→ **INFORMATION SHOWN**:
-*-
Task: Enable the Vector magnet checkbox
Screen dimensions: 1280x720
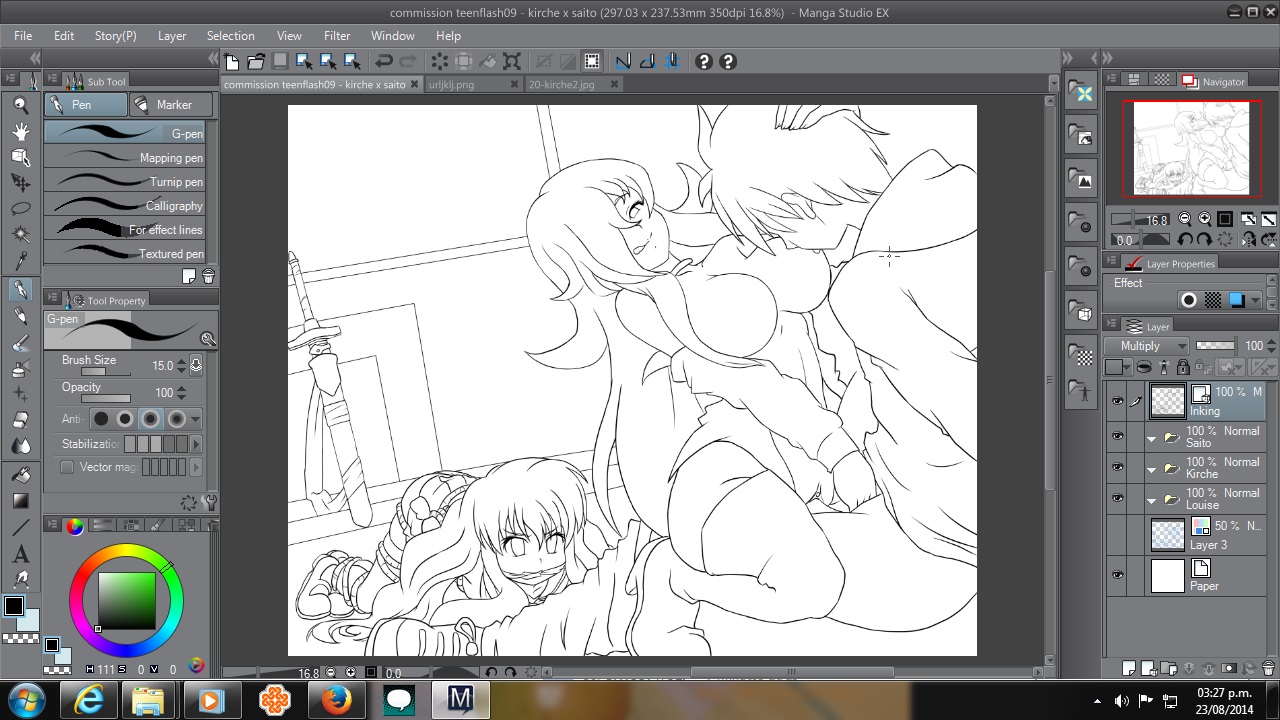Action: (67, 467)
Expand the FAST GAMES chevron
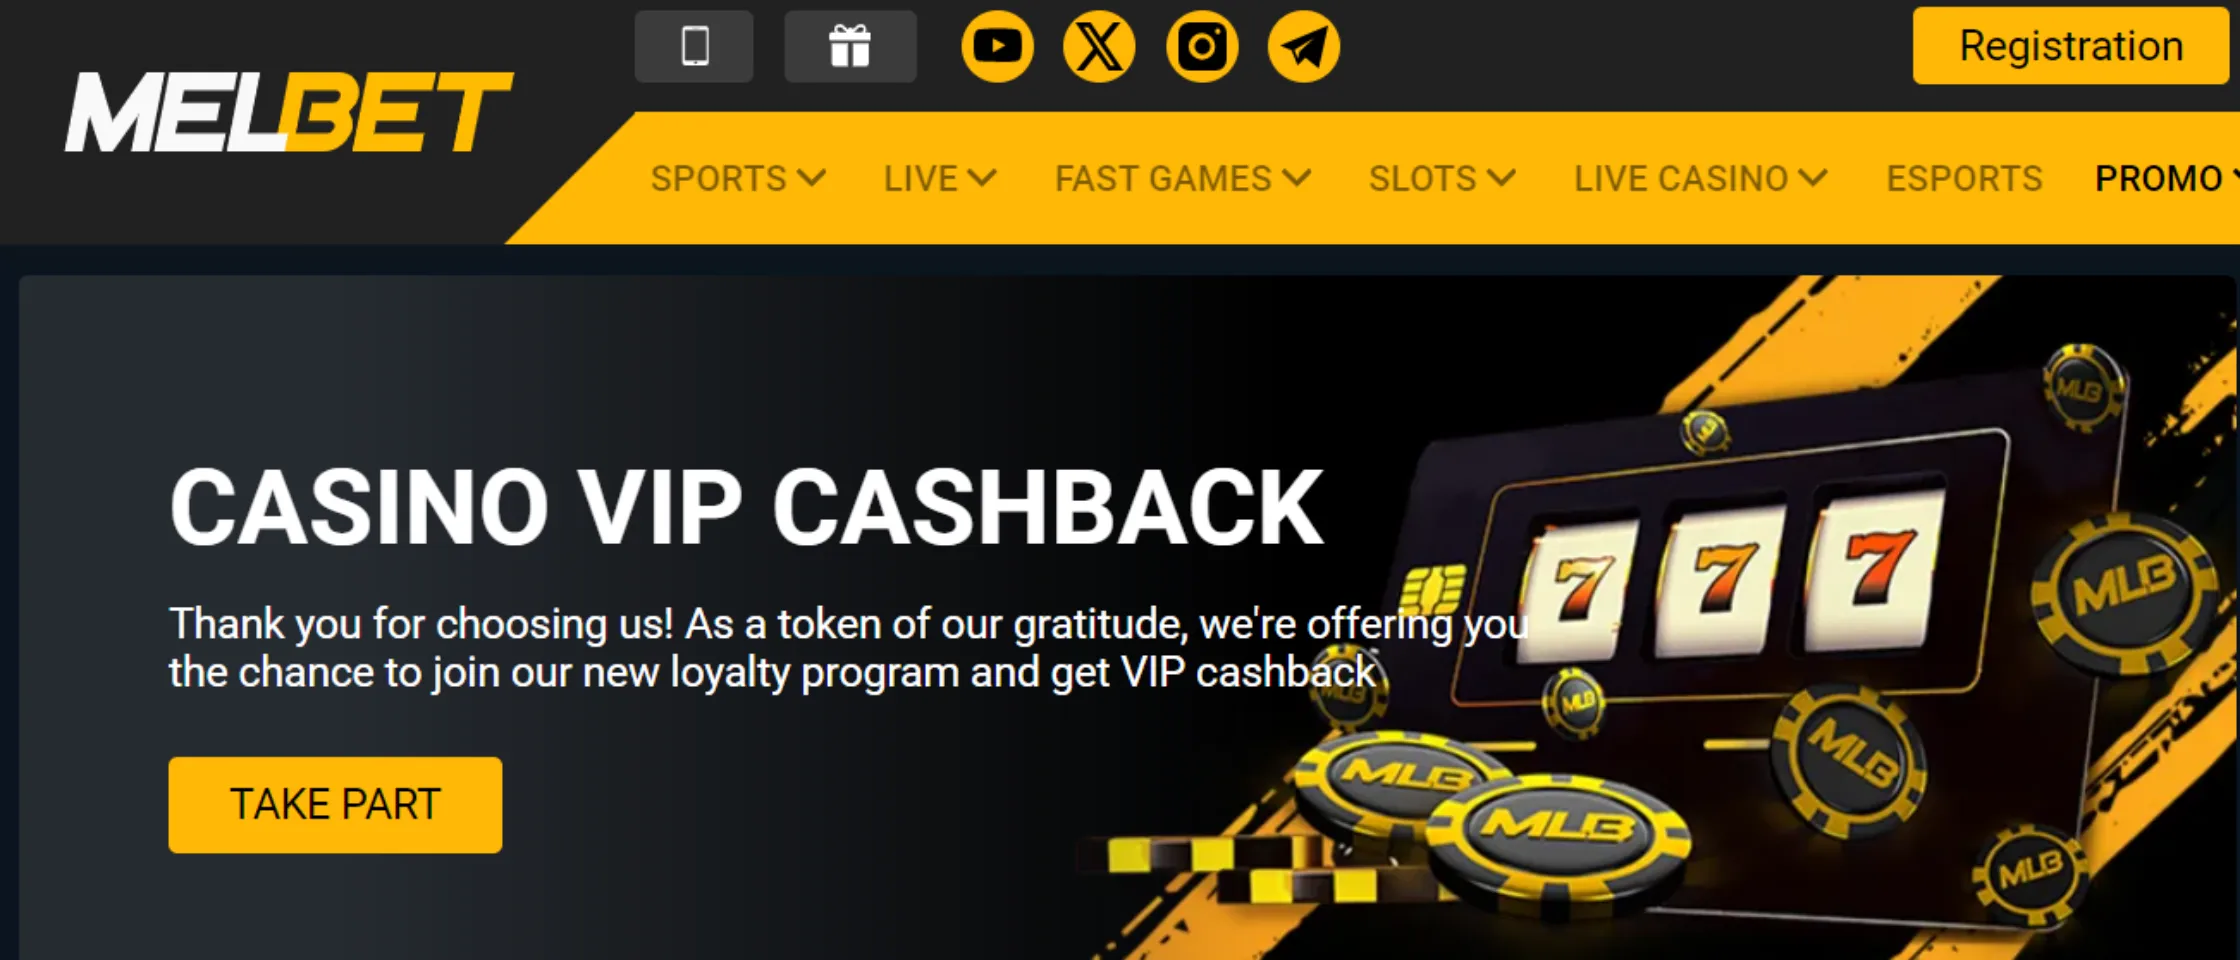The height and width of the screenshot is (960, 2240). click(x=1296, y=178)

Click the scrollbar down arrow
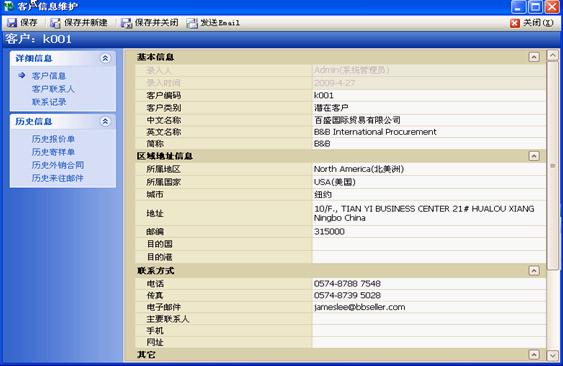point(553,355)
-*-
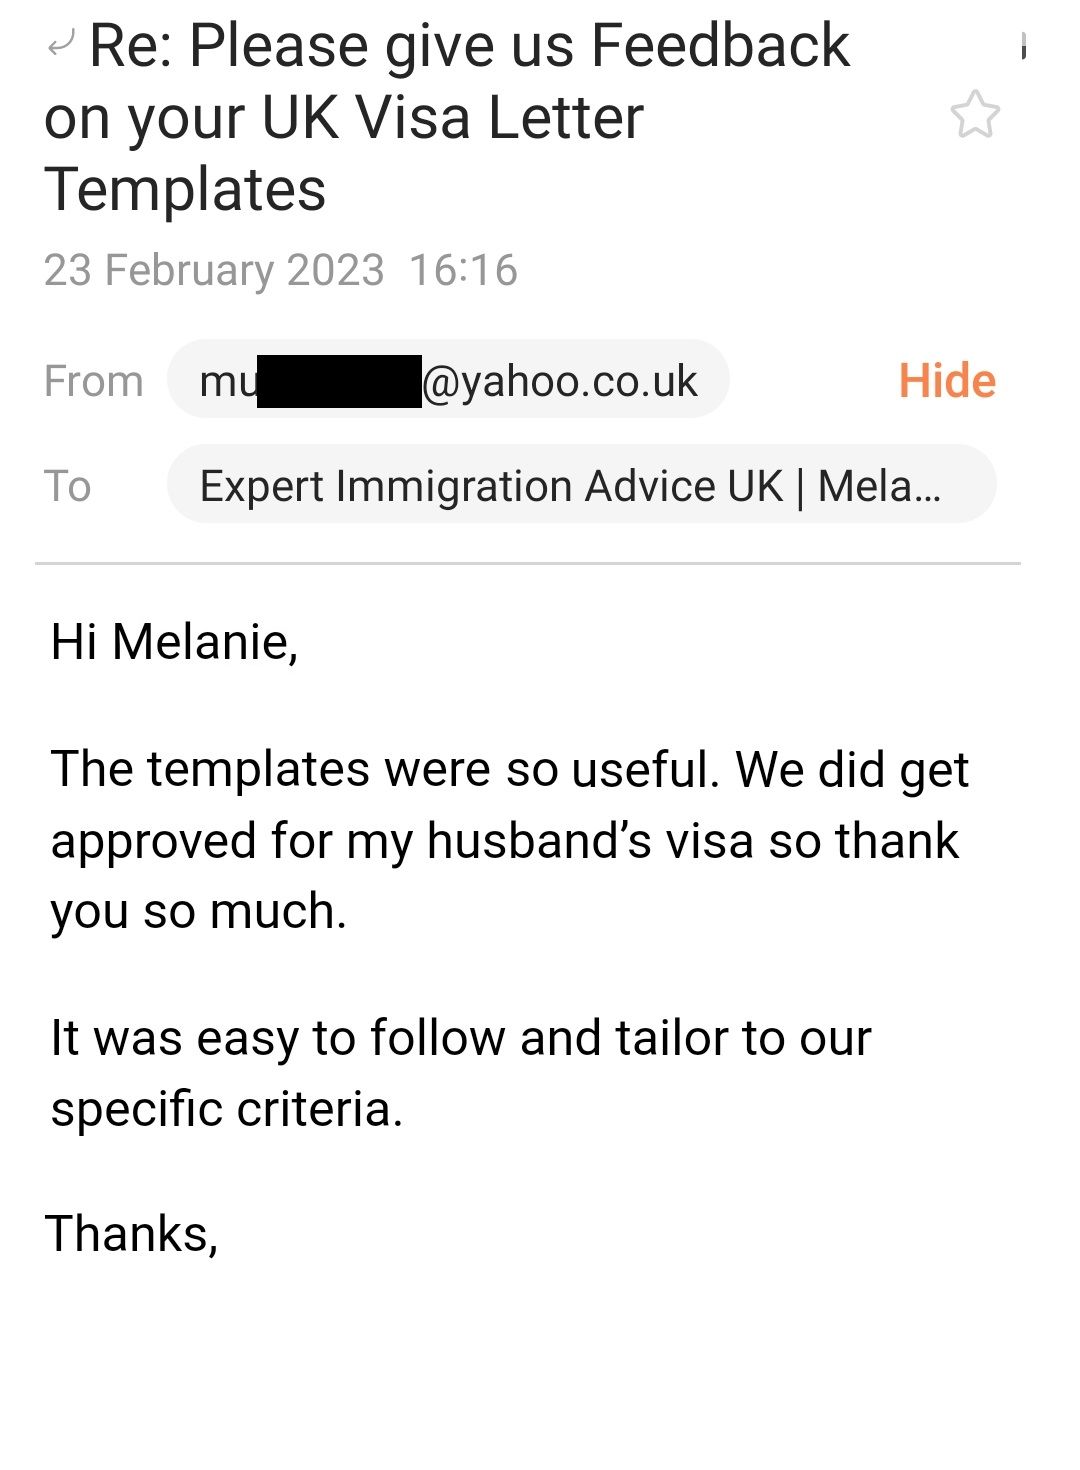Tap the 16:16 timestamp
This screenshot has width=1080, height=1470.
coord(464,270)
-*-
→ **GOAL OF THE EXERCISE**:
Change "checkbox" to "check box" in the entries from the line with "Task: Enable the Vector magnet checkbox" to the line with "point(553,355)", and write those lines out again with nothing else altered. Leave the pictures out.

→ **OUTPUT**:
Task: Enable the Vector magnet check box
Screen dimensions: 1280x720
Action: (67, 467)
Expand the FAST GAMES chevron
The height and width of the screenshot is (960, 2240). click(x=1296, y=178)

Click the scrollbar down arrow
point(553,355)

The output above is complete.